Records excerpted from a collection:
· · · · · · ·

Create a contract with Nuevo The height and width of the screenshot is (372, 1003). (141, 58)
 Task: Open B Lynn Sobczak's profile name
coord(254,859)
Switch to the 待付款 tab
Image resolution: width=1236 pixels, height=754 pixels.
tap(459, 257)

· · · · · · ·

Every entry is to be returned exactly, with nothing dropped.

## [Response to the task]
Create a contract with Nuevo The height and width of the screenshot is (372, 1003). (141, 58)
 Task: Open B Lynn Sobczak's profile name
coord(254,859)
Switch to the 待付款 tab
Image resolution: width=1236 pixels, height=754 pixels.
tap(459, 257)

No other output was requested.